[Text and item location entries]
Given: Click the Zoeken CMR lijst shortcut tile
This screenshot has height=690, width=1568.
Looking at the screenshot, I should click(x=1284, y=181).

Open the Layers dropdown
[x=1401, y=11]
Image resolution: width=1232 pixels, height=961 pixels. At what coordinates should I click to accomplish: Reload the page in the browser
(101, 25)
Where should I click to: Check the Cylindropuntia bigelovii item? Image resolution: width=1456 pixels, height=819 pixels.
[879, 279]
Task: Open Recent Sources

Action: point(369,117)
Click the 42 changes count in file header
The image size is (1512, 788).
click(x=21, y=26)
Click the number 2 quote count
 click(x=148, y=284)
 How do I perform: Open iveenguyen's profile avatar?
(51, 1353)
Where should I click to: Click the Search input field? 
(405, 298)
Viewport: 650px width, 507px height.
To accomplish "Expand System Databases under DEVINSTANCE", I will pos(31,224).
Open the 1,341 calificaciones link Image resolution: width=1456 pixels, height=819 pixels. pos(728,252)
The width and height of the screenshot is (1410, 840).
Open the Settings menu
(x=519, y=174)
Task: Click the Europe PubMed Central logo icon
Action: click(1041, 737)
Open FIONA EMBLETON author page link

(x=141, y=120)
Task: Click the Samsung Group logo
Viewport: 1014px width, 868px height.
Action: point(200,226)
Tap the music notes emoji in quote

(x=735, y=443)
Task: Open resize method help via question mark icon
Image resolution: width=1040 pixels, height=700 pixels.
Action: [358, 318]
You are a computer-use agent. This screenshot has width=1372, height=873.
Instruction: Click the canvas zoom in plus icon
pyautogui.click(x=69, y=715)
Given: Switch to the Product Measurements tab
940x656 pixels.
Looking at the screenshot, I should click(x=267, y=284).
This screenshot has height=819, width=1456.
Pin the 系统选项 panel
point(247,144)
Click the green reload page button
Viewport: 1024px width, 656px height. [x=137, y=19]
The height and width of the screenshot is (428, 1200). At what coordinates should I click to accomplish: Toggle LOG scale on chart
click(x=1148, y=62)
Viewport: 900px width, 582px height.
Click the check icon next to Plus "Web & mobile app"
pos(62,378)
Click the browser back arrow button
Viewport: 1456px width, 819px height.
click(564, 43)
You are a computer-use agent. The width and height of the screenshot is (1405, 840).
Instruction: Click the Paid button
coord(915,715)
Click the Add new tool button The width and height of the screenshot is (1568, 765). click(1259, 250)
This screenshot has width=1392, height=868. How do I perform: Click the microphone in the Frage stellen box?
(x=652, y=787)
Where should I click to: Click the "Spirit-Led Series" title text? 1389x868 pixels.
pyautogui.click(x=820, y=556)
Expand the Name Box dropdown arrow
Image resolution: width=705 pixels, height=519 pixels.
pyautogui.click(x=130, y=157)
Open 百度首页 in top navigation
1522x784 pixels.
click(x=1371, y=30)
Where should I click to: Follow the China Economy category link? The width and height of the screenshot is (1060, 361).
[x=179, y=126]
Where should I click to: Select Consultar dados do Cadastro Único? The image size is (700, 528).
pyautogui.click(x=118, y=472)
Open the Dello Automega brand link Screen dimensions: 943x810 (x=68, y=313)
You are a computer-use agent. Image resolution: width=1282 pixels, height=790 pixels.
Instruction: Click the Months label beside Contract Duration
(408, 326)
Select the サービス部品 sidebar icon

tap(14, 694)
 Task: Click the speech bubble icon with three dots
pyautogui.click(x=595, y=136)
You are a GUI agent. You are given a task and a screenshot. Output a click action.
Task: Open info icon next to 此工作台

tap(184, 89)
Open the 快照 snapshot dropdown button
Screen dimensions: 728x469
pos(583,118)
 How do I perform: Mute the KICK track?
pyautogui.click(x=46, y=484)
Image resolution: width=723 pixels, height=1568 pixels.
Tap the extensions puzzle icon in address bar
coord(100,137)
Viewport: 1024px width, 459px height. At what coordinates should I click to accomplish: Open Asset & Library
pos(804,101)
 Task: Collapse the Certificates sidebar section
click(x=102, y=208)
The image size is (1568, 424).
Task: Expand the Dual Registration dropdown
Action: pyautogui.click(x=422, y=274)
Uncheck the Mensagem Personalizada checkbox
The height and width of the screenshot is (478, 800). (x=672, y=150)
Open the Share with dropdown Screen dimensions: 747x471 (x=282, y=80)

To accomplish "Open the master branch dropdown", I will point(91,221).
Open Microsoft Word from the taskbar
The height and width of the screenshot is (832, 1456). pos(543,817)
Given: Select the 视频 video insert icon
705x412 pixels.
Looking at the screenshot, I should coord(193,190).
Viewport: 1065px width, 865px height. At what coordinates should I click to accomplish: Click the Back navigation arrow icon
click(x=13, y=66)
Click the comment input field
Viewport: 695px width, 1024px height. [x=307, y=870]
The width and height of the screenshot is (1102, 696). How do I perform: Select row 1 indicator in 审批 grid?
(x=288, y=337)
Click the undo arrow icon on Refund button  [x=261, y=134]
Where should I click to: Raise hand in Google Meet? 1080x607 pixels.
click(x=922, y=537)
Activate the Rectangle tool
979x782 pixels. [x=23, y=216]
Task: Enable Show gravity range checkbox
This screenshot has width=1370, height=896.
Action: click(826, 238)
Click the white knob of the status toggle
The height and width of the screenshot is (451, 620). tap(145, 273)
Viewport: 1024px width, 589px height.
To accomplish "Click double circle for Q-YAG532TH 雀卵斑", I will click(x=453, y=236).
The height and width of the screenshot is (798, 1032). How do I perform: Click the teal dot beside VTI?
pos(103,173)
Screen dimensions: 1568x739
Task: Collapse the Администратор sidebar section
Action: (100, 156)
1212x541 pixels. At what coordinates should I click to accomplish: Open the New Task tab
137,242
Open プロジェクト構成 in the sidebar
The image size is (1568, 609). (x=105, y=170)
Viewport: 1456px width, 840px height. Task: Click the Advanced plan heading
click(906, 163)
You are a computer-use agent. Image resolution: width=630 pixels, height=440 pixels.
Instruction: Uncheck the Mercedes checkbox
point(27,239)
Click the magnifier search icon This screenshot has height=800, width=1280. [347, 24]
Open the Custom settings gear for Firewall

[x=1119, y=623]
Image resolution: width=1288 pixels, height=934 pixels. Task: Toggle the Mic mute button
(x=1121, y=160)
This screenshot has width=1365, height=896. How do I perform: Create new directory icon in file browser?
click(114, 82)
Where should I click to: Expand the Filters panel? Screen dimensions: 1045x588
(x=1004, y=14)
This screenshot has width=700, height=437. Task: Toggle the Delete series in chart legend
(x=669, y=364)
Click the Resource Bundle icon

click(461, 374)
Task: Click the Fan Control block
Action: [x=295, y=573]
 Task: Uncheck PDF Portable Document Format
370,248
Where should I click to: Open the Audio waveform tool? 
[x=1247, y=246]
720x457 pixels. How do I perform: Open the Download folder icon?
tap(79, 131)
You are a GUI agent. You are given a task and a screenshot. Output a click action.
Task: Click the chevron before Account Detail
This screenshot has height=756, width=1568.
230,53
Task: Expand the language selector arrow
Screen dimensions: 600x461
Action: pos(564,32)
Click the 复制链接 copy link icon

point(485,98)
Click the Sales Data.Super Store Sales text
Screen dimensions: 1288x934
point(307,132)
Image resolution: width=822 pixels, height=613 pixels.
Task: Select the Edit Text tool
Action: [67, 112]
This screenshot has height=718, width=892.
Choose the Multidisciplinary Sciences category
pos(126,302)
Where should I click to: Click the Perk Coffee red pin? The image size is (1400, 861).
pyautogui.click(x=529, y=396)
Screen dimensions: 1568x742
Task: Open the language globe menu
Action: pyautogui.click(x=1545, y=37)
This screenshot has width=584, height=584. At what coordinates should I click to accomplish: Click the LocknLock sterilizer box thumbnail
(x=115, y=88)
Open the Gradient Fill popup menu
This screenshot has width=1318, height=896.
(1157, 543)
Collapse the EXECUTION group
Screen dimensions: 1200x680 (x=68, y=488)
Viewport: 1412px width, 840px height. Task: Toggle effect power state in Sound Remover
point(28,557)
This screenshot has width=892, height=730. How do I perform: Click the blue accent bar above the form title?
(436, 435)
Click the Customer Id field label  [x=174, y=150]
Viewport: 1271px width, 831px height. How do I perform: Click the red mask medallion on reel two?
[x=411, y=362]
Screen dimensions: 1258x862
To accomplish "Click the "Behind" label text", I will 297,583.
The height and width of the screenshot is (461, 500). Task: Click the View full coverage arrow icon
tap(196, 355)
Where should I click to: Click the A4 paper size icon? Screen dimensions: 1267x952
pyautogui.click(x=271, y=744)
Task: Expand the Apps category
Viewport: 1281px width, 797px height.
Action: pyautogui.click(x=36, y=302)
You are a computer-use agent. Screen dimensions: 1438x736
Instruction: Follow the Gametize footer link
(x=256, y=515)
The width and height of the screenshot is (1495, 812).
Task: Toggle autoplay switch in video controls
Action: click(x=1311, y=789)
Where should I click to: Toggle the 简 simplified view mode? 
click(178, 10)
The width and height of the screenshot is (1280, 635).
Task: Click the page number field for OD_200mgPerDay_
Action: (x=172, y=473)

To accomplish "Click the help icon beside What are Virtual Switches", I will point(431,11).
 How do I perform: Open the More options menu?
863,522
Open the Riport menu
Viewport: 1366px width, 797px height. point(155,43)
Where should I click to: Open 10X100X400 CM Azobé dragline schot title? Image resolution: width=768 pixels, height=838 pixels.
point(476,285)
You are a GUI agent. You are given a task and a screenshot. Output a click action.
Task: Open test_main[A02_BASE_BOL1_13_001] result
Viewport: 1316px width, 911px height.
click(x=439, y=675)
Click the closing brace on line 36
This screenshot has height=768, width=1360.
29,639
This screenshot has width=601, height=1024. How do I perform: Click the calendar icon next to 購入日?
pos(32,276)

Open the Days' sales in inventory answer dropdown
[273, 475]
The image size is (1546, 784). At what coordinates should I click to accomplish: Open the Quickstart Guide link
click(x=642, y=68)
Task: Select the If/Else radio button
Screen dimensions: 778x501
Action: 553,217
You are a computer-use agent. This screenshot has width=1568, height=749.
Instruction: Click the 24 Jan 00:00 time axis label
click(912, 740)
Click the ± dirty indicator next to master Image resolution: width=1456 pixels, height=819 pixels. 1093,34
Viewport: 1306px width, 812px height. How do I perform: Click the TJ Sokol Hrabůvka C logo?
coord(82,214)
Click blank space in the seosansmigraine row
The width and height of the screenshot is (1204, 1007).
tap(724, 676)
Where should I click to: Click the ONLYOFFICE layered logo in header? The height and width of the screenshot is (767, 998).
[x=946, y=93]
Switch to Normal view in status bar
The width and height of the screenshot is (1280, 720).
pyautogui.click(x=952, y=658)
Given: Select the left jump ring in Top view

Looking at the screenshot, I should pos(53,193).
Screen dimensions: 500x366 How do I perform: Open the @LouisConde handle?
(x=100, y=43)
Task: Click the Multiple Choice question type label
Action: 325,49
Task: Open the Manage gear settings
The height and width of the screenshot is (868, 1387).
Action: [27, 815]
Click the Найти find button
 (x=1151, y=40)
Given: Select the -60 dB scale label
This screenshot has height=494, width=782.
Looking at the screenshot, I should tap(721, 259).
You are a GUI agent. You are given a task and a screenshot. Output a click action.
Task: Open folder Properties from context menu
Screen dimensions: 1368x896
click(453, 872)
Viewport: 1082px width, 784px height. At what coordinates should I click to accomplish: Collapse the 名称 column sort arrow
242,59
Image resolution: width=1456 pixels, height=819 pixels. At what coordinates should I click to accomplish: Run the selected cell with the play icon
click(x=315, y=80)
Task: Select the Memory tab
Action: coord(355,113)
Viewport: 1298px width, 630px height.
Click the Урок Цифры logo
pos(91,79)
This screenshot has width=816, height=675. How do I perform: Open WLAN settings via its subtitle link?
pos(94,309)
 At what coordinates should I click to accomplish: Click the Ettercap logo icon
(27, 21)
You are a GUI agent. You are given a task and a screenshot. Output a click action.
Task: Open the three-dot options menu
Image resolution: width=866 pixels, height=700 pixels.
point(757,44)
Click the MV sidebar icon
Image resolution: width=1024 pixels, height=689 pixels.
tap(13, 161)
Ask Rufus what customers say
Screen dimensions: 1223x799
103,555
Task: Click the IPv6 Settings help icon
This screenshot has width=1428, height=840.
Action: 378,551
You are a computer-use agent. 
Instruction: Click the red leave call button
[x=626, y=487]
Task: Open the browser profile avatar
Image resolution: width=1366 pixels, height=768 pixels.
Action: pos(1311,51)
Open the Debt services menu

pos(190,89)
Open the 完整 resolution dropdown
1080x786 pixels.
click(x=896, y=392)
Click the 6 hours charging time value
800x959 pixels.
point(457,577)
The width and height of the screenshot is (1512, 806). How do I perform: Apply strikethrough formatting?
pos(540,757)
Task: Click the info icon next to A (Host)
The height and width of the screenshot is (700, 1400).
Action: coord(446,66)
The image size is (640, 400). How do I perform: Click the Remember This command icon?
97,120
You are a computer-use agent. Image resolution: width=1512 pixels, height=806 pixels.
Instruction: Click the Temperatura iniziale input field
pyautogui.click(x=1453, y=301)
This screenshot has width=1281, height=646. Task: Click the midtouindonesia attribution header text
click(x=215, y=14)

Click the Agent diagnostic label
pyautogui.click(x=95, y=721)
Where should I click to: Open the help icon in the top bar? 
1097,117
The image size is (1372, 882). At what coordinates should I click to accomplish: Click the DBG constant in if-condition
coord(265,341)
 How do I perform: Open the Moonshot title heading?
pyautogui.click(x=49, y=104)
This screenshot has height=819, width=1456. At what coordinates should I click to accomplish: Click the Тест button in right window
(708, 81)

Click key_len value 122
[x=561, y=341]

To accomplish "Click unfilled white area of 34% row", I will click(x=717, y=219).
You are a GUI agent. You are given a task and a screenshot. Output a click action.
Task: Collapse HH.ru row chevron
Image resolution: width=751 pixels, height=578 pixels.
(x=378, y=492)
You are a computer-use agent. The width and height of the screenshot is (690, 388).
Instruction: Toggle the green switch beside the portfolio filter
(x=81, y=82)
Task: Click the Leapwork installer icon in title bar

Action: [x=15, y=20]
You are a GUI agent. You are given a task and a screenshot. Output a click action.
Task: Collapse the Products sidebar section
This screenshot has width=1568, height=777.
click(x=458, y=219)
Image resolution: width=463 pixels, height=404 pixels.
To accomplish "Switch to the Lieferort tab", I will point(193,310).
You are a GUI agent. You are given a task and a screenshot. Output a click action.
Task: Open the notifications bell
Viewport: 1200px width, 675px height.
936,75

GIVEN TASK
Copy the data above without any changes, beginning at the line that contains "Click the Add" and stopping after the line that contains "(x=652, y=787)".

TASK RESPONSE
Click the Add new tool button The width and height of the screenshot is (1568, 765). click(1259, 250)
This screenshot has width=1392, height=868. How do I perform: Click the microphone in the Frage stellen box?
(x=652, y=787)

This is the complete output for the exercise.